(Extracted information begins)

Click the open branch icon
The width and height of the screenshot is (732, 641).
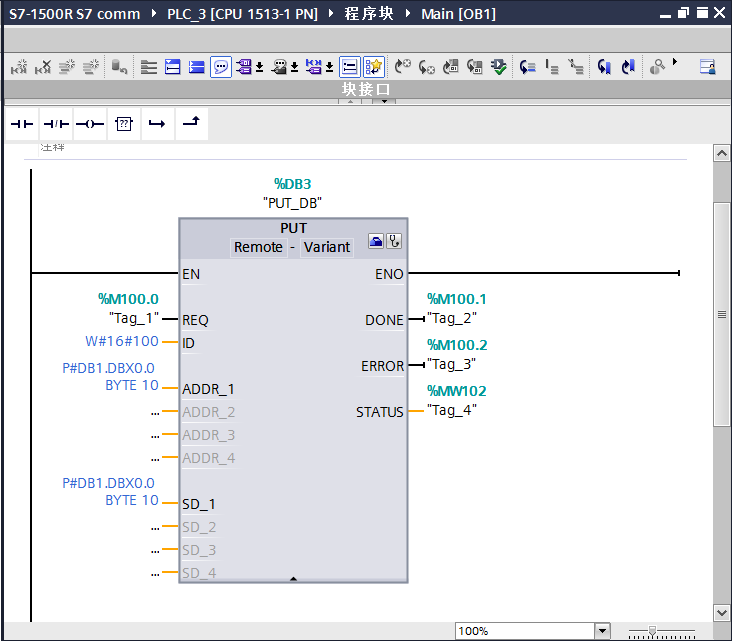pyautogui.click(x=157, y=124)
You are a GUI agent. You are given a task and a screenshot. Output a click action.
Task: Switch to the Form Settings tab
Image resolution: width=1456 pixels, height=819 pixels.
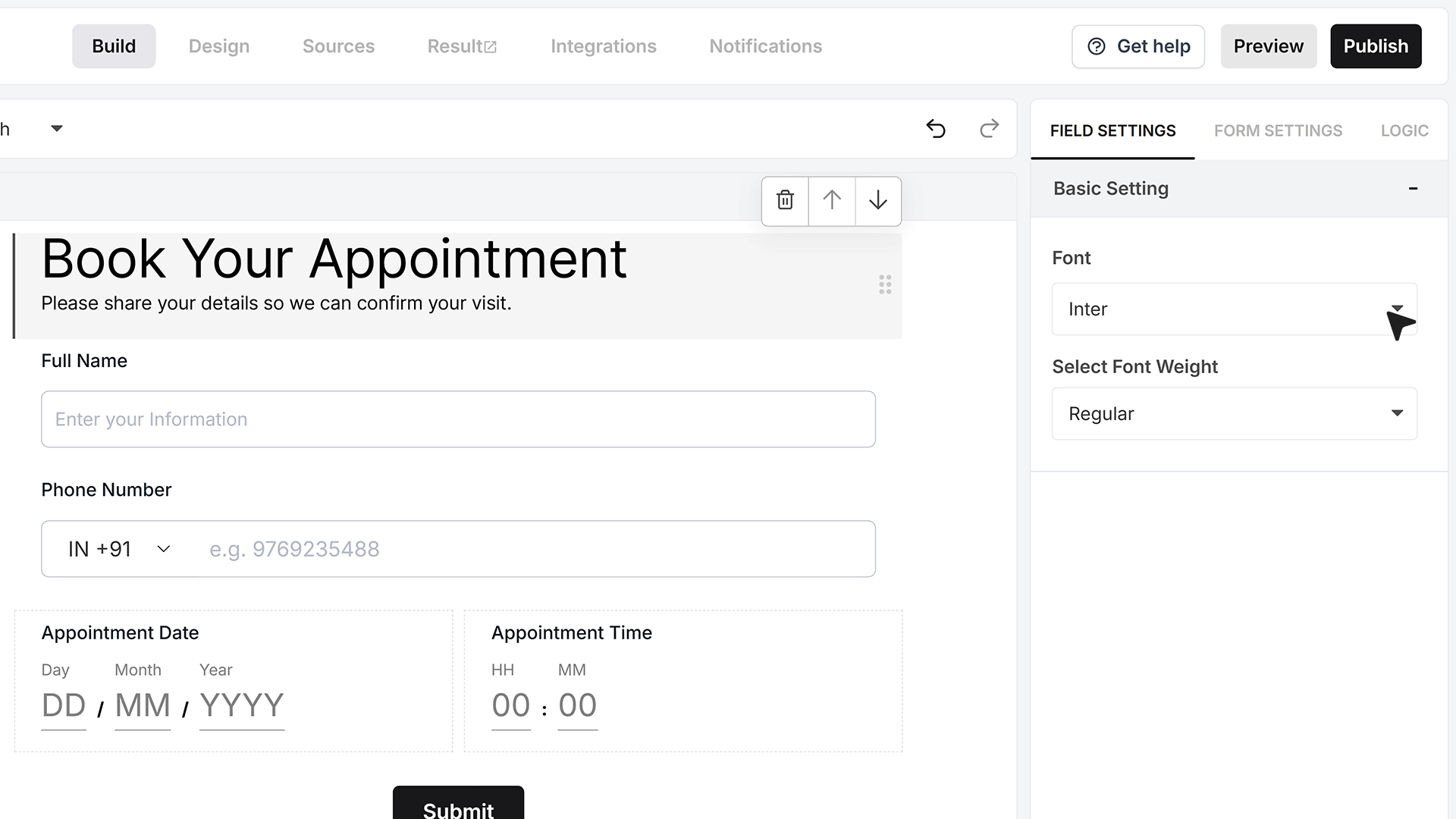(1278, 130)
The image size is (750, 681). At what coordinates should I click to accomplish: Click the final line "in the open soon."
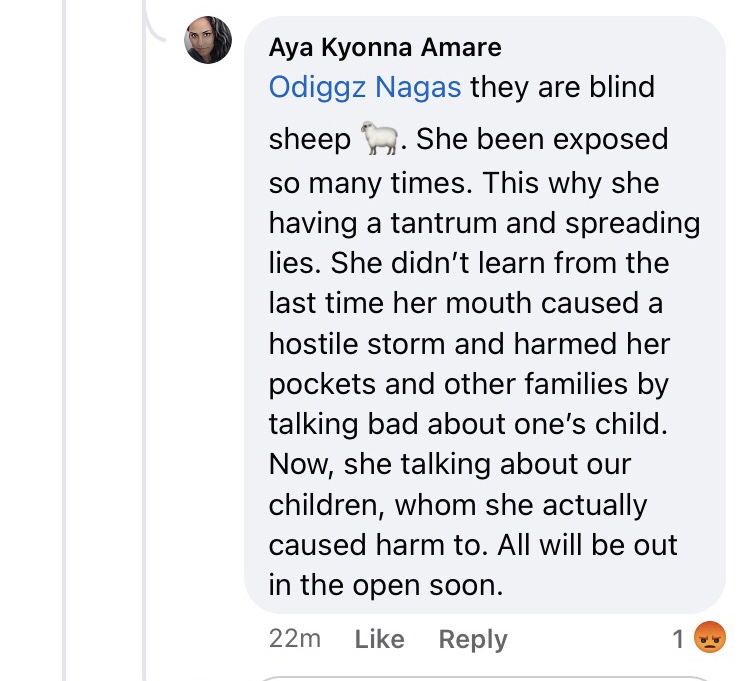click(385, 585)
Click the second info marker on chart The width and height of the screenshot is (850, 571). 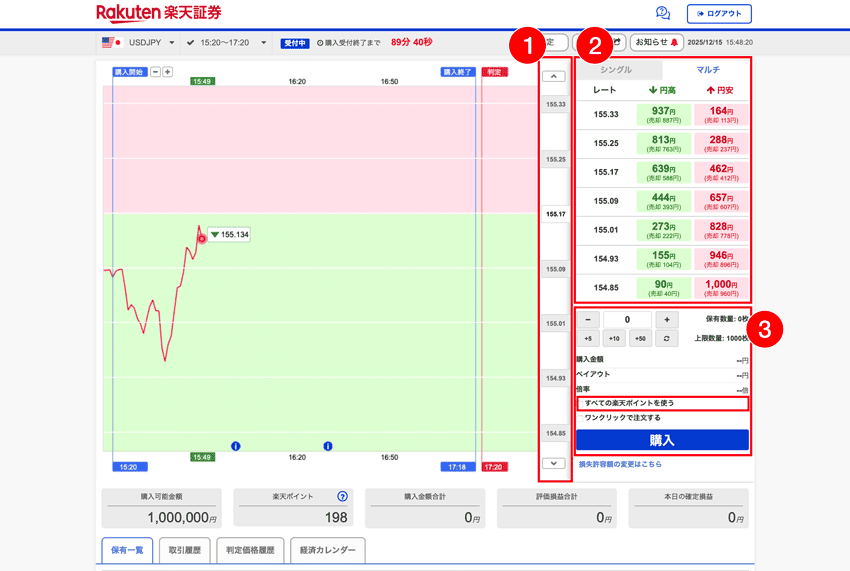(x=328, y=446)
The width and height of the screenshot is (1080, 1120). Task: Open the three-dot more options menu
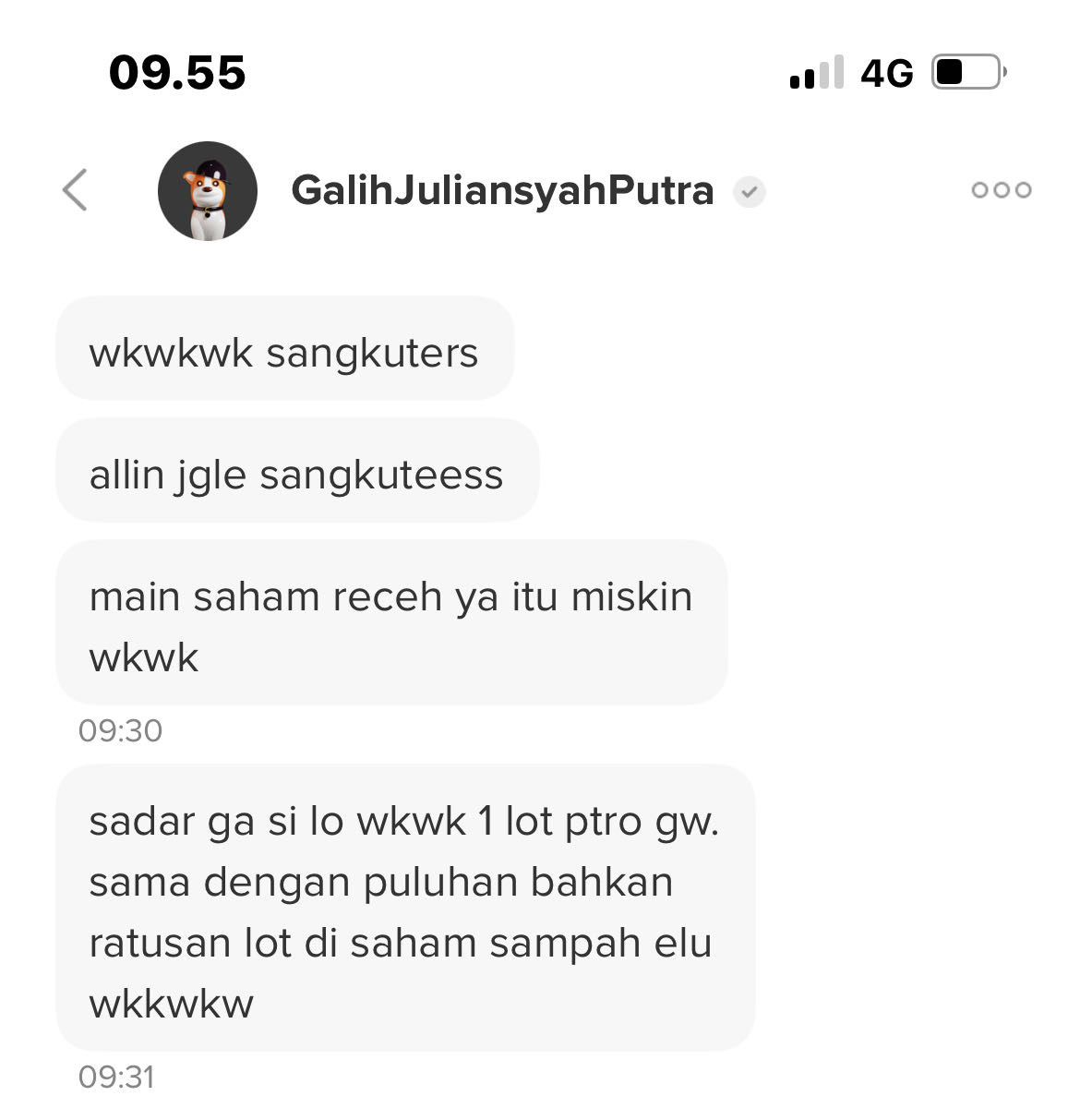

(Extracted information ends)

Your assignment: Leave out any pictures, please, and quote only the lines from the top of the data through the line that contains "Task: Switch to the Form Settings tab".

Your solution:
Click the open branch icon
The width and height of the screenshot is (732, 641).
pyautogui.click(x=157, y=124)
You are a GUI agent. You are given a task and a screenshot. Output a click action.
Task: Switch to the Form Settings tab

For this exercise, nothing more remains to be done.